Свалка – еще одна топика прозы Логана, неизменно кочующая из рассказа в рассказ произвольно отобранного нами квадриптиха.

Ржавые миры Логана, на первый взгляд, априори аэстетичны, однако его героям, словно ведомым интуицией поэта «Цветов зла», удается помещать в эстетическое измерение феномены, которые в обыденном восприятии эстетической ценностью до этого, казалось бы, не обладали.

Именно в куче мусора обнаруживает свое сокровище герой «Призмы»; на свалках металлических отходов, столь редких в его широтах, находит все необходимые компоненты для своего чудо-устройства электрик из «Коаксиального существа»; среди кусков металлического лома работник конвейера из «Нетадеталь» отыскивает недостающий элемент для уникальной заготовки.

Логан сознательно вплетает в художественную ткань своего текста метанарратив индустриальной утопии, что формирует как бы два пласта повествования. Это двоемирие до предела нагнетает атмосферу загадочности происходящего, что позволяет выдерживать кульминационный пафос вплоть до завершения истории, так и не приводя, в конечном счете, читателя вместе с героем к желанному катарсису.

Мы так и не узнаем, чему заглянул в глаза там, на высоте инженер из «Коаксиального существа» – божеству или безумию. Никогда мы не узнаем, остался ли в живых неубиваемый герой «Вспышки», и что отражалось в глазах его спутницы Шивы в последний миг: навсегда ускользающий отблеск истинной любви или блики цинической правды безразличия.

Взаимопроницаемость двух пластов бытия у Логана, таким образом, заставляет читательское восприятие балансировать на грани, оставляя в механистичных мирках широкое пространство для полета воображения и множества трактовок – вне предзаданных очевидных причинно-следственных рамок.

Герой «Призмы», душа которого необъяснимым образом настроена на необходимый лад, инстинктивно тянется к звездам, дабы впоследствии в награду за свою восприимчивость получить тысячегранное сокровище, фантастическим образом преломляющее мир. Работник конвейера из «Нетадеталь», повинуясь сходной интуиции, проникает за пределы повседневности и созерцает символы, недоступные профанному взгляду.
 
Сошедший с конвейера артефакт с неизбежностью возвращается на конвейер. Здесь нет какой-то изощренной жестокости – работники свалки просто добросовестно исполняют свои обязанности по переработке и утилизации материала. Прекрасное существует теперь в иной форме и доступно тысячам других. Однако смогут ли те другие воспринять это прекрасное?

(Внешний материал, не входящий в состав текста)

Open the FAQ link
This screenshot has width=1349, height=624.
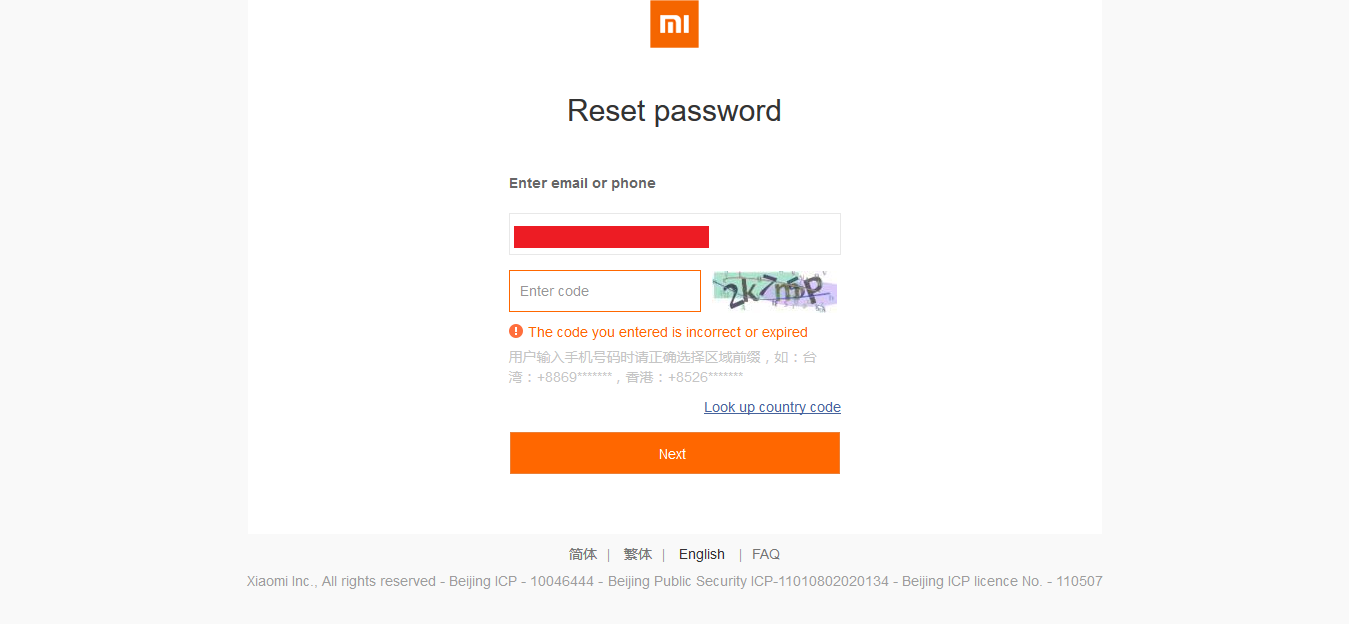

В любом случае, век красоты недолог. В этом и заключена ее наивысшая прелесть.

Своего апофеоза декадентская эстетика Логана достигает в рассказе «Вспышка». Красота недолговечна. Именно поэтому полубезумная бомбистка-анархистка Шива «трудилась над внешним видом своих адских машин не меньше, чем над их внутренним устройством... Она делала это не вопреки тому, что они были обречены на уничтожение, а по этой самой причине» [2].

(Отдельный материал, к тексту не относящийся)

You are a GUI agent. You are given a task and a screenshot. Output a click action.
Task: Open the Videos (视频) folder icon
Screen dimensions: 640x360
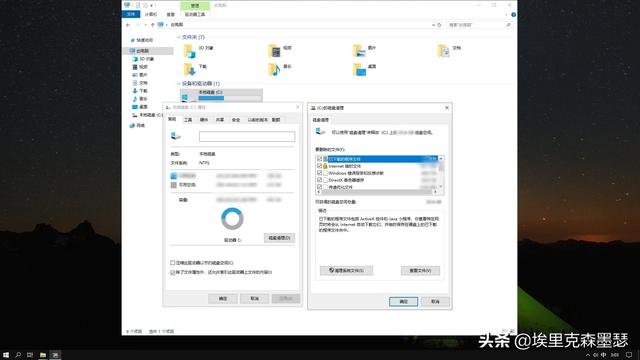click(x=274, y=51)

Встретившись с сумасшедшей Шивой, бессмертный самоубийца погружается в «мир пламени». Подобно инженеру из «Коаксиального существа», открывшему для себя мир Высоковольтья в белой короне чудовищной силы электрических импульсов, он становится «падшим ангелом» «огненных Небес», в буквальном смысле оседлав взрывную волну.

Рассматриваемые здесь авторские тексты – цветистая лужайка, пестрящая загадочными символами, таинственными знаками, едва уловимыми полунамеками и недомолвками. Из рева пламени до героя «Вспышки» доносятся какие-то «голоса», инженер из «Коаксиального существа» буквально спиной ощущает приближение чего-то бесформенного, юркого и безликого. Труженик конвейера загипнотизирован таинственными знаками на механической ленте, вечный самоубийца тщетно пытается разгадать безумные иероглифы, шрамами испещряющие идеальную параболу спины его сообщницы.

«Что-то про богов, звезды и холодные синие океаны» [2].

Однако капризное божество не любит, когда за ним подглядывают. Соглядатай непременно будет низвергнут, а лики запретной красоты навсегда отпечатаются на сетчатке его глаз. Там, внизу он будет уныло бродить среди обывателей, снедаемый сладостным ужасом, в бесплотных мечтах о недосягаемом.